**Task statement**
In the records that follow, find the line containing "You are a computer-use" and the line containing "The height and", then transcribe both and every line between them exactly, omitting pictures.

**Data shown**

★ ★ ★ ★

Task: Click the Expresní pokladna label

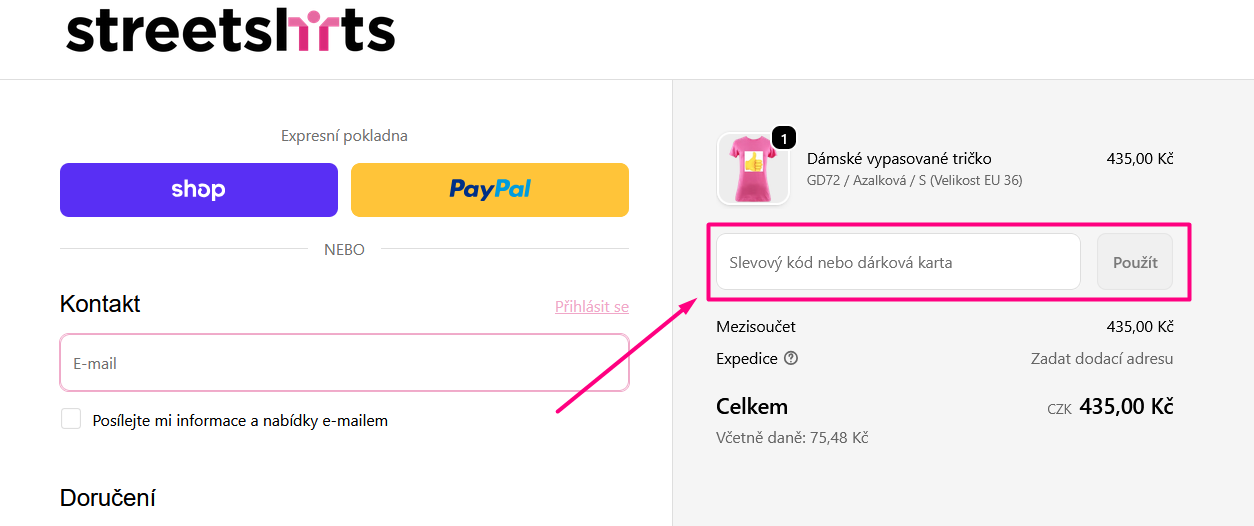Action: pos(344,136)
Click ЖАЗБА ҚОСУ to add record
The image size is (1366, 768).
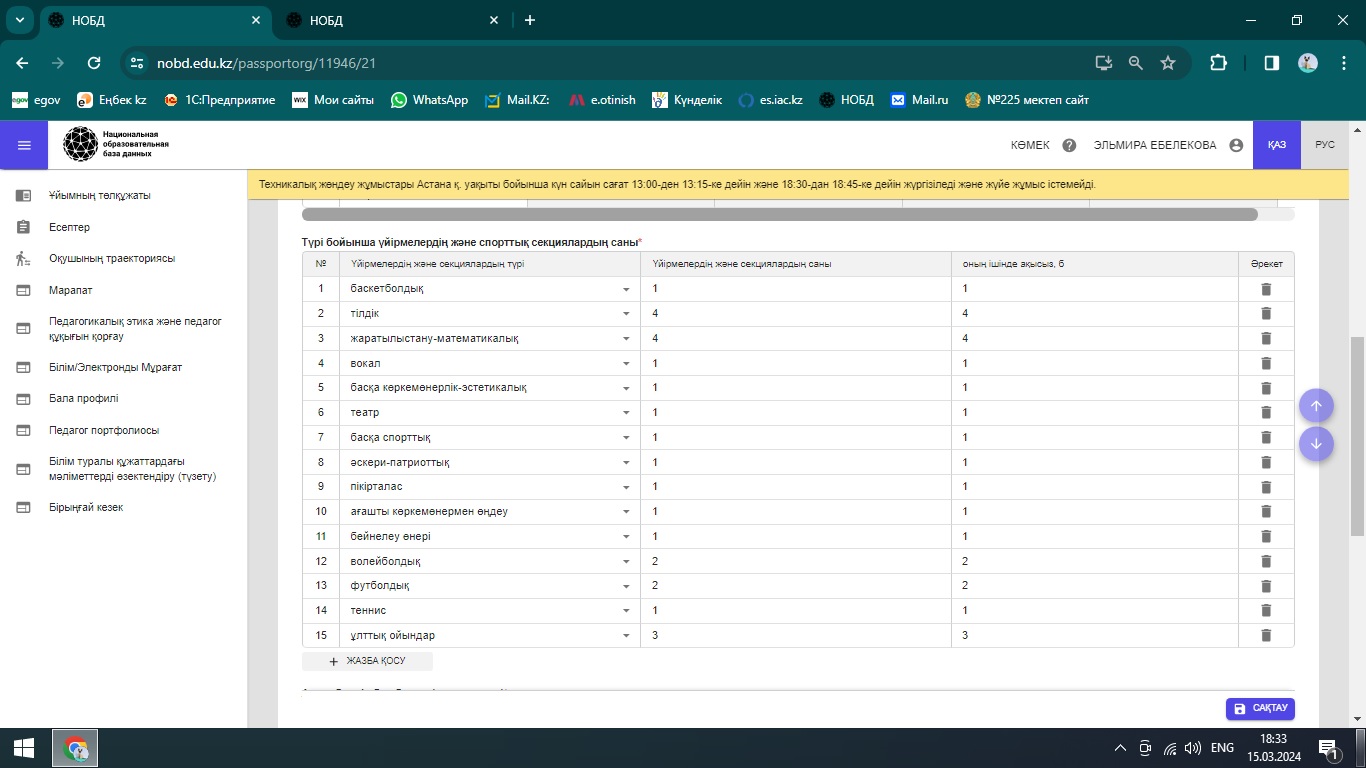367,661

★ ★ ★ ★

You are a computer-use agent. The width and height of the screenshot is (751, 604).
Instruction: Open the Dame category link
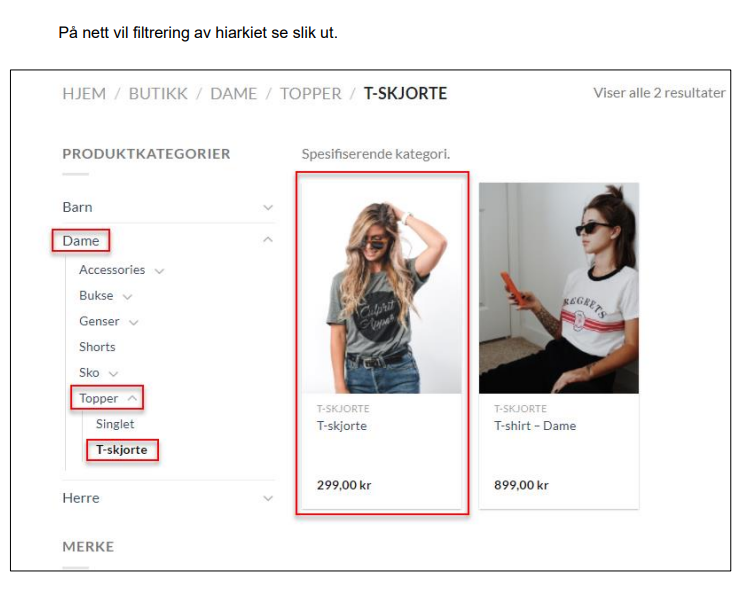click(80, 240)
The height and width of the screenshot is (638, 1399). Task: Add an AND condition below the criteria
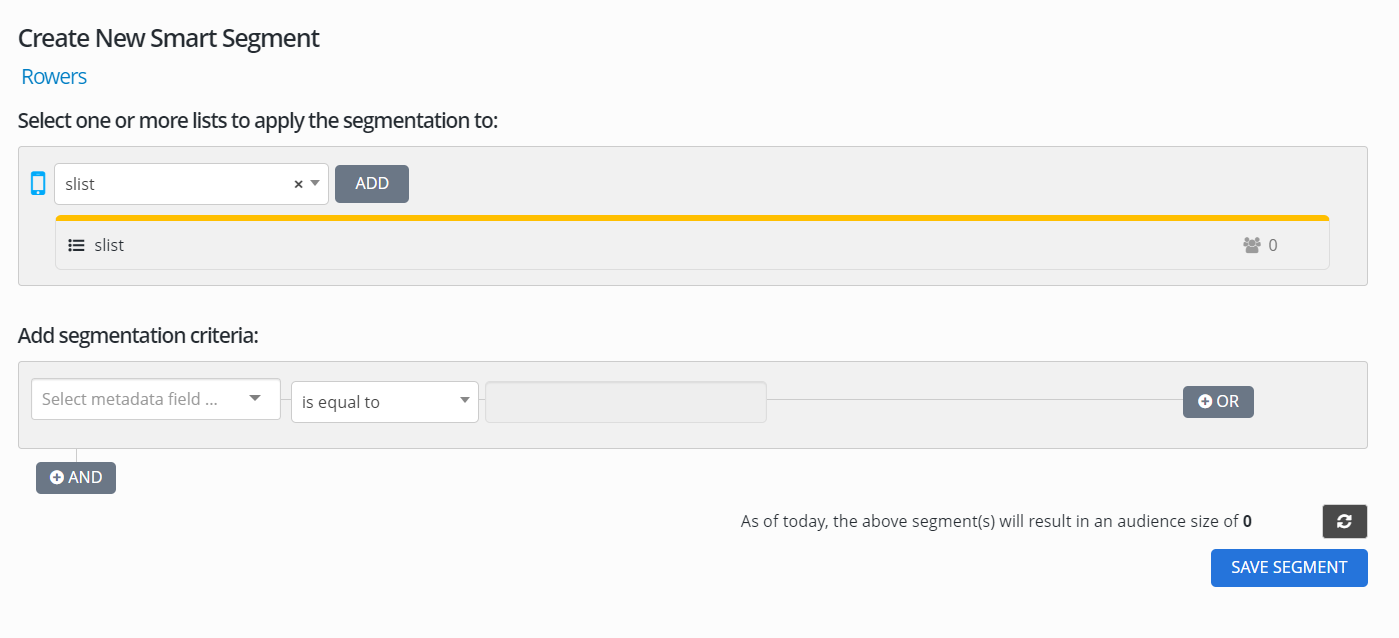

★ ★ ★ ★

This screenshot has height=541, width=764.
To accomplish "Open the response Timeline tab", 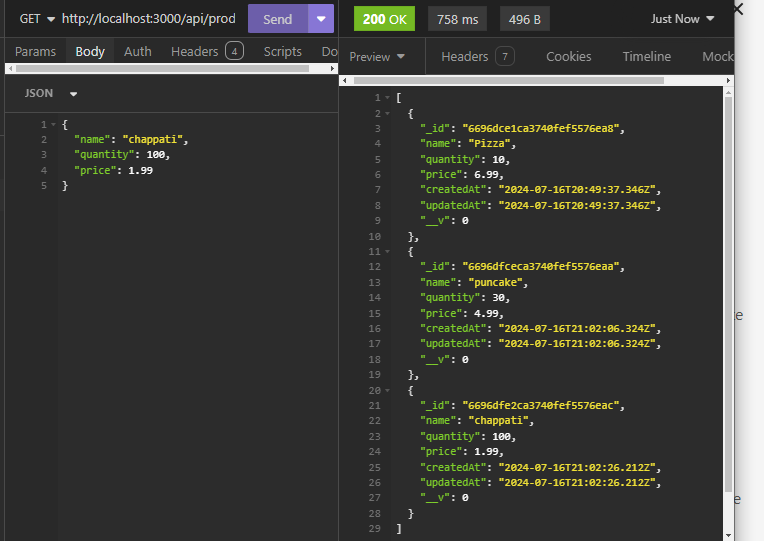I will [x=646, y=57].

★ ★ ★ ★

**Exercise output**
You are a computer-use agent. The width and height of the screenshot is (751, 604).
Instruction: Open the Dame category link
click(80, 240)
The height and width of the screenshot is (638, 1399). Task: Add an AND condition below the criteria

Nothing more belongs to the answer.